Action item: Your output should repeat the entries below exactly. It should contain no images.

- Opening Delimiter -

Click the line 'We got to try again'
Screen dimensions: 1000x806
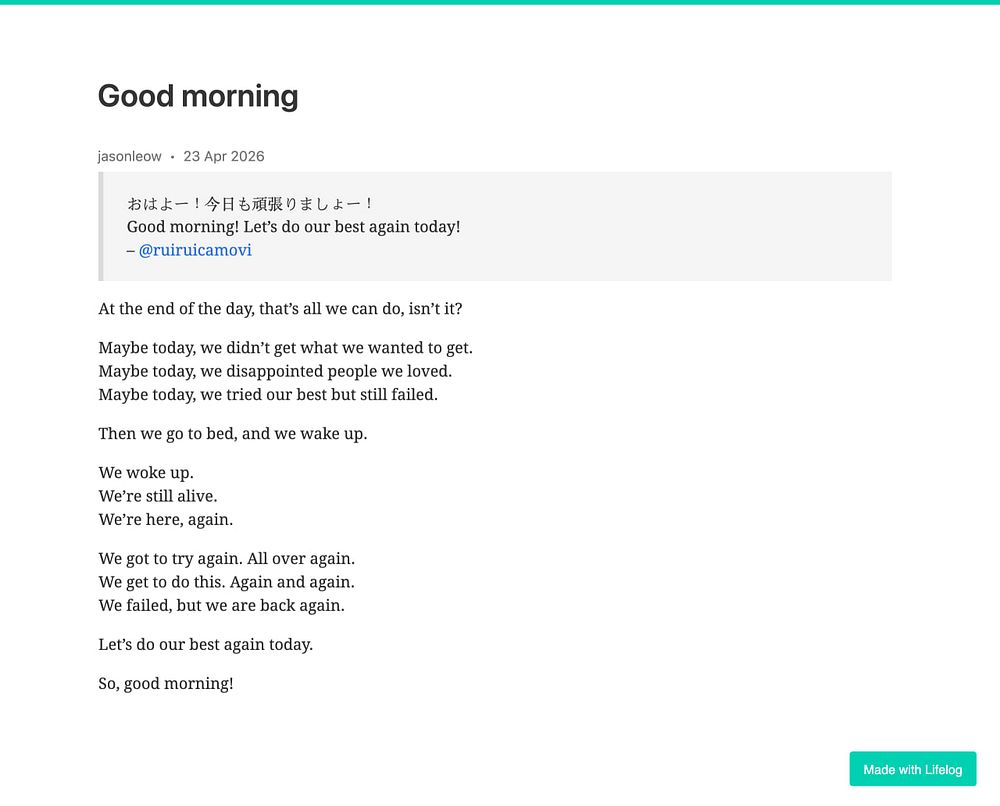point(226,559)
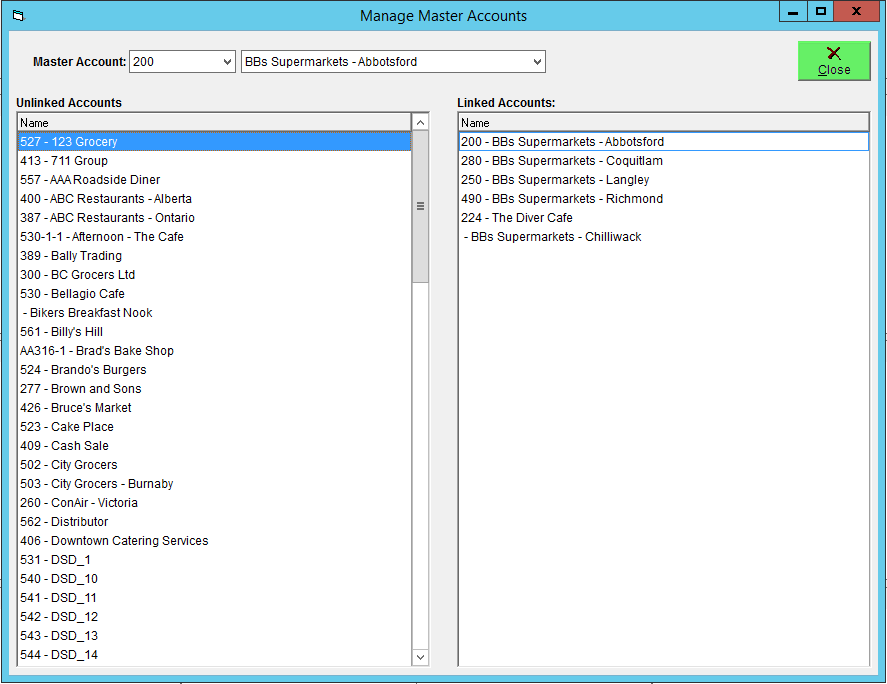Select AA316-1 - Brad's Bake Shop
The image size is (887, 684).
click(x=214, y=351)
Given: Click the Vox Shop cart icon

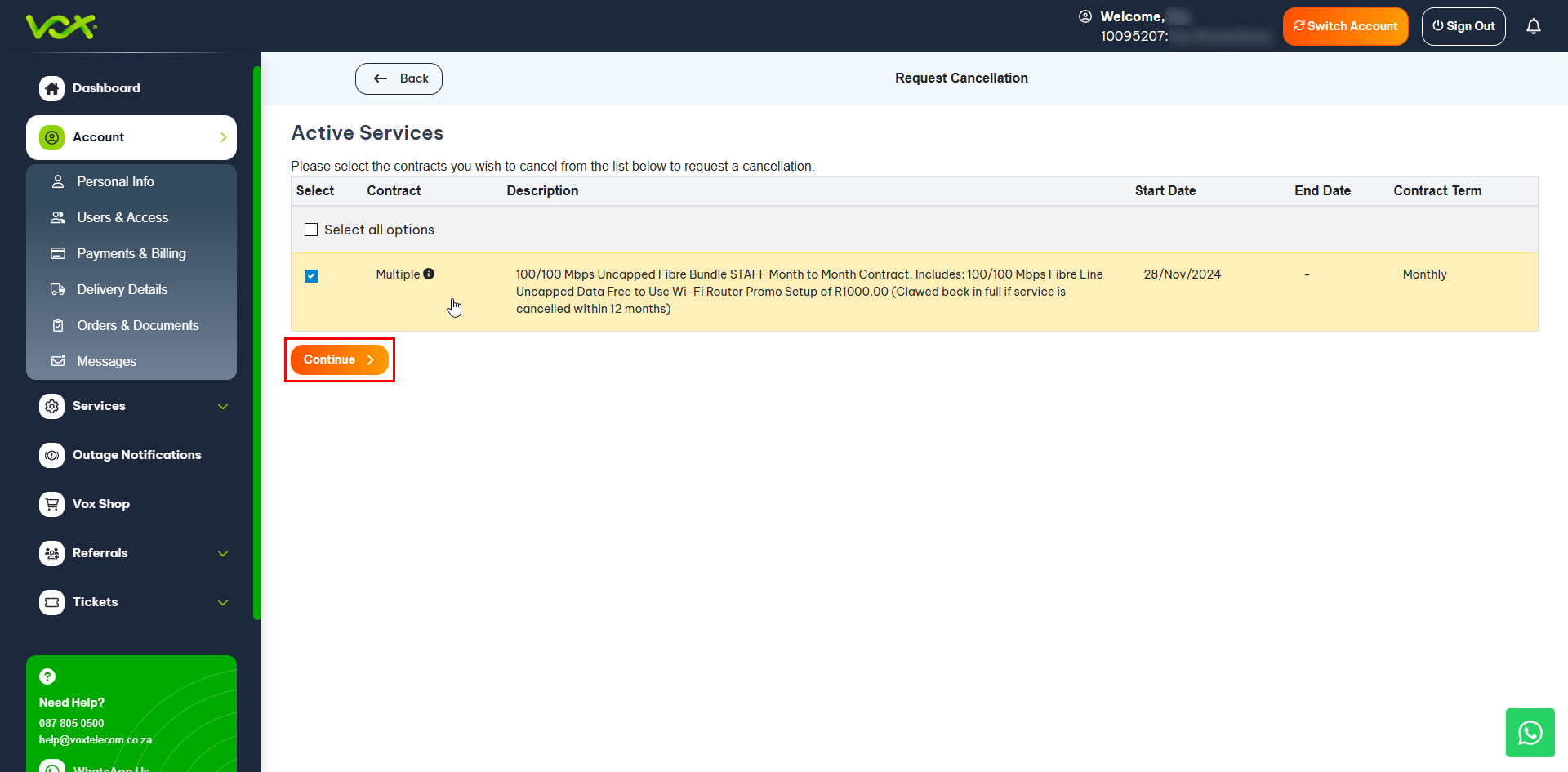Looking at the screenshot, I should (51, 504).
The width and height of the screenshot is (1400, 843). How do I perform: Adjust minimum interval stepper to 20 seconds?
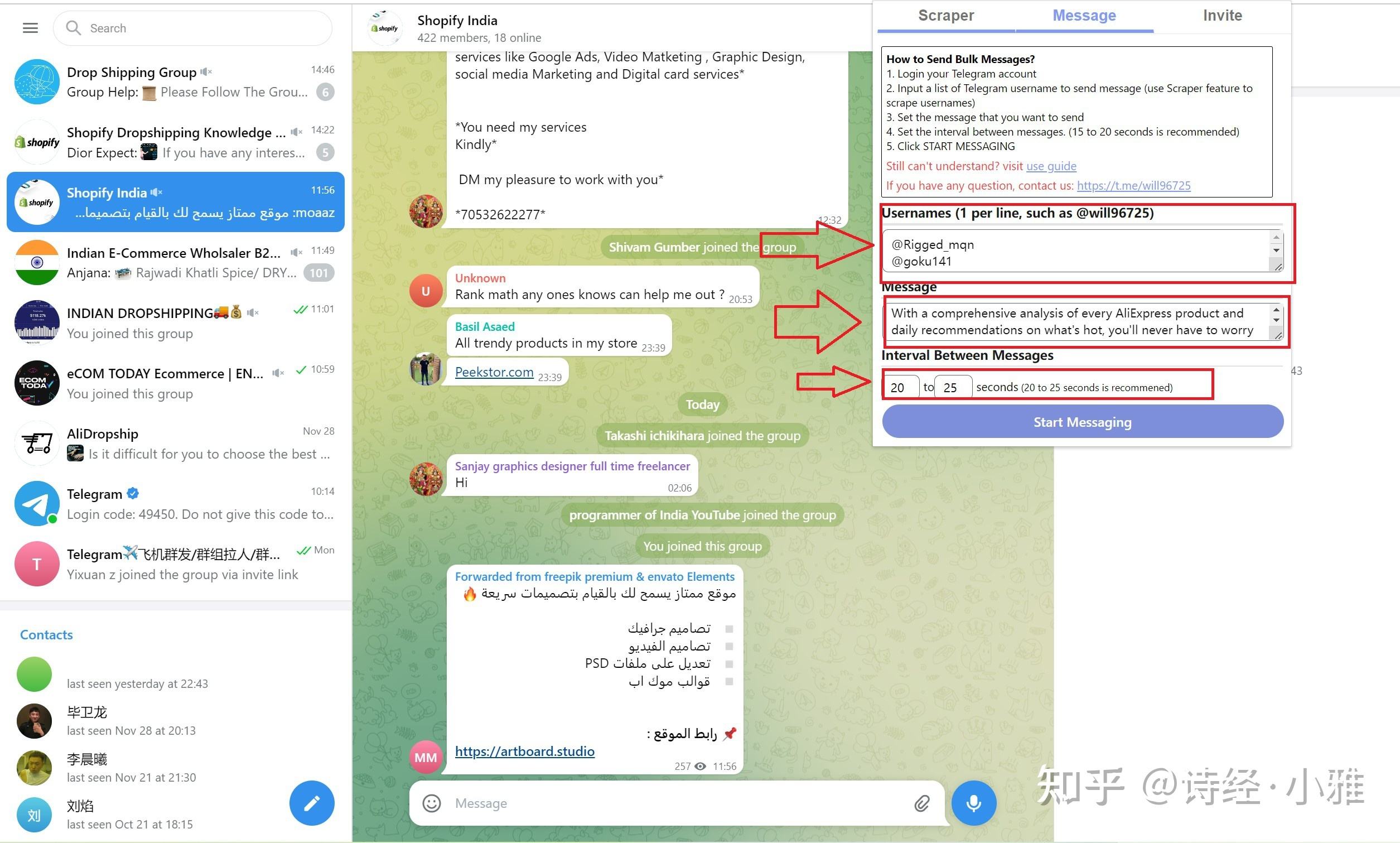(900, 387)
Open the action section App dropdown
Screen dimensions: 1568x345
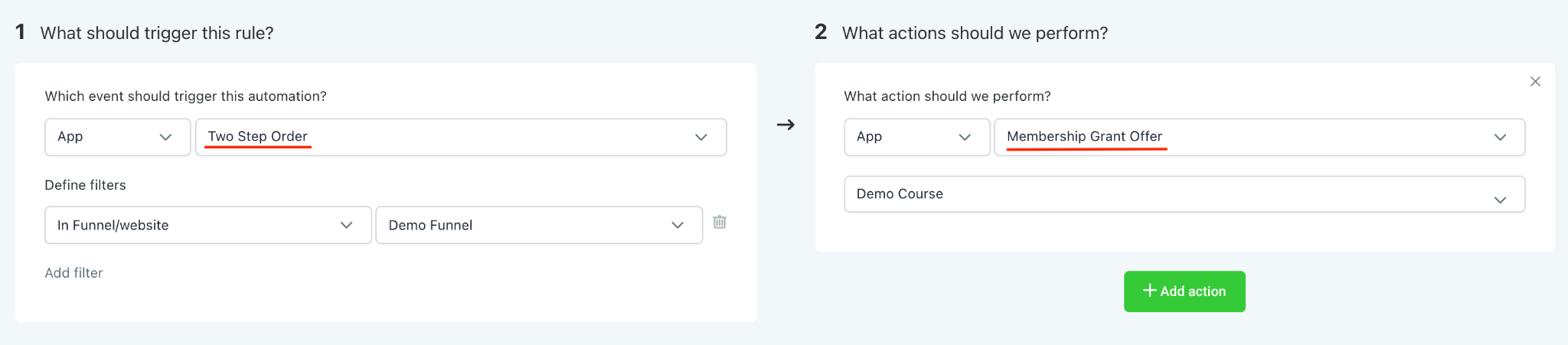(x=917, y=137)
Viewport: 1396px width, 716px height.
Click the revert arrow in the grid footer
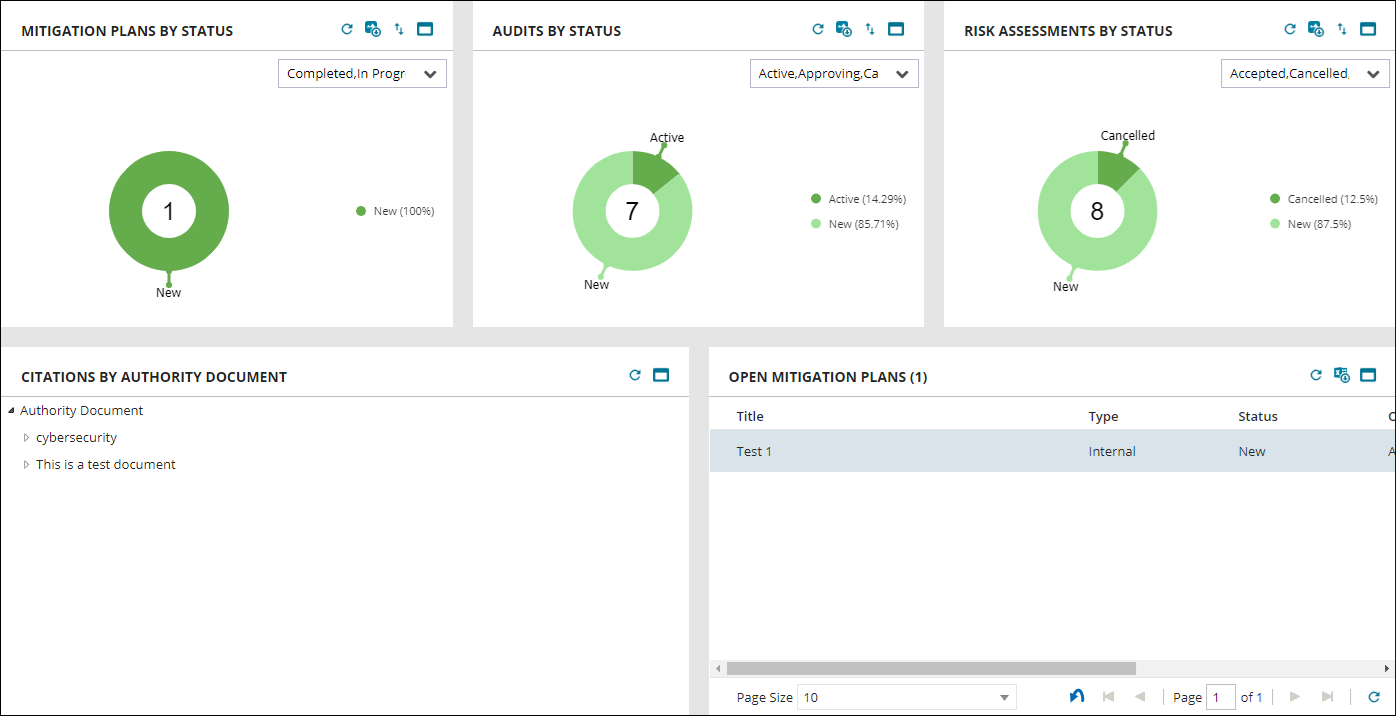click(x=1077, y=696)
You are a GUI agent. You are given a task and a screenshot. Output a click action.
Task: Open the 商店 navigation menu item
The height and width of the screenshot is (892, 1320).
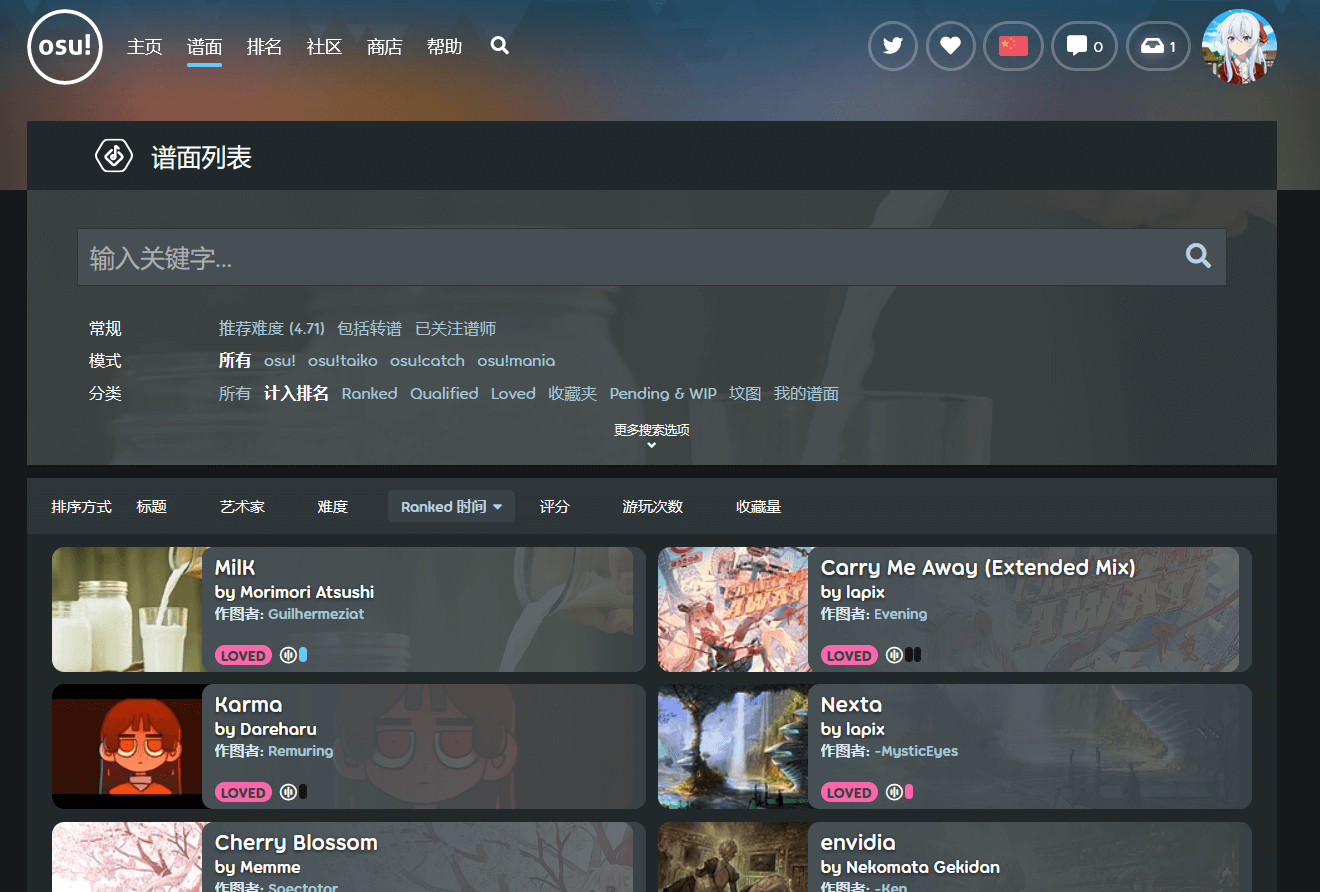coord(384,46)
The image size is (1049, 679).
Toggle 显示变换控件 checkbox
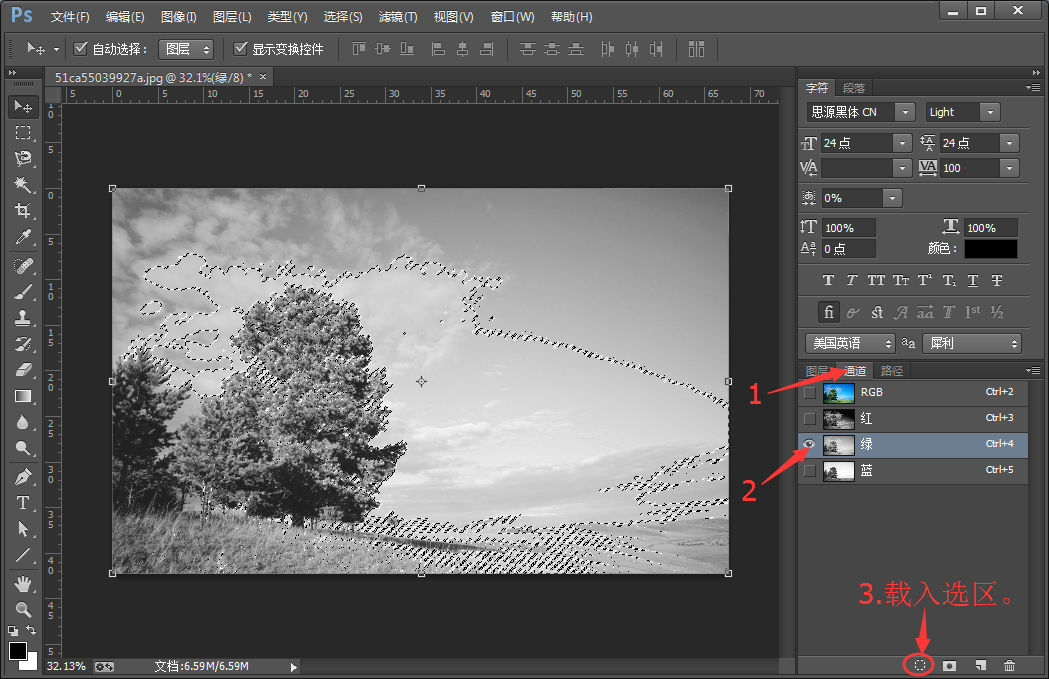(x=240, y=48)
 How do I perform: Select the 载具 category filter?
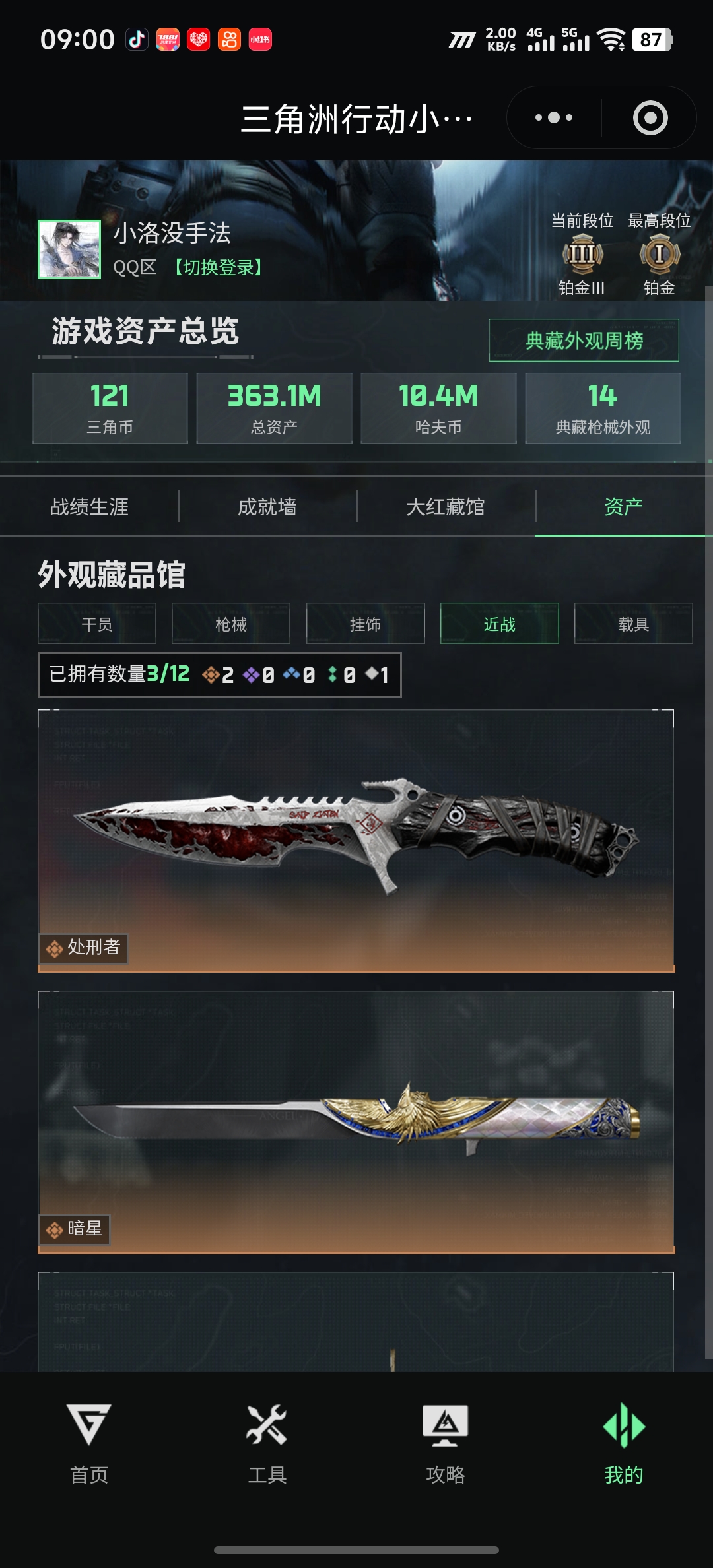coord(634,624)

- Closing Delimiter -

Result of the exercise:
Click the line 'We got to try again'
Screen dimensions: 1000x806
point(226,559)
Select AA316-1 - Brad's Bake Shop
The image size is (887, 684).
click(x=214, y=351)
Given: Click the Vox Shop cart icon

Looking at the screenshot, I should (51, 504).
The width and height of the screenshot is (1400, 843). How do I perform: Adjust minimum interval stepper to 20 seconds?
(900, 387)
Open the action section App dropdown
Screen dimensions: 1568x345
(x=917, y=137)
Viewport: 1396px width, 716px height.
Click the revert arrow in the grid footer
click(x=1077, y=696)
You are a GUI agent. You are given a task and a screenshot. Output a click action.
Task: Open the 商店 navigation menu item
The height and width of the screenshot is (892, 1320).
coord(384,46)
The image size is (1049, 679).
Toggle 显示变换控件 checkbox
(x=240, y=48)
 How do I perform: Select the 载具 category filter?
coord(634,624)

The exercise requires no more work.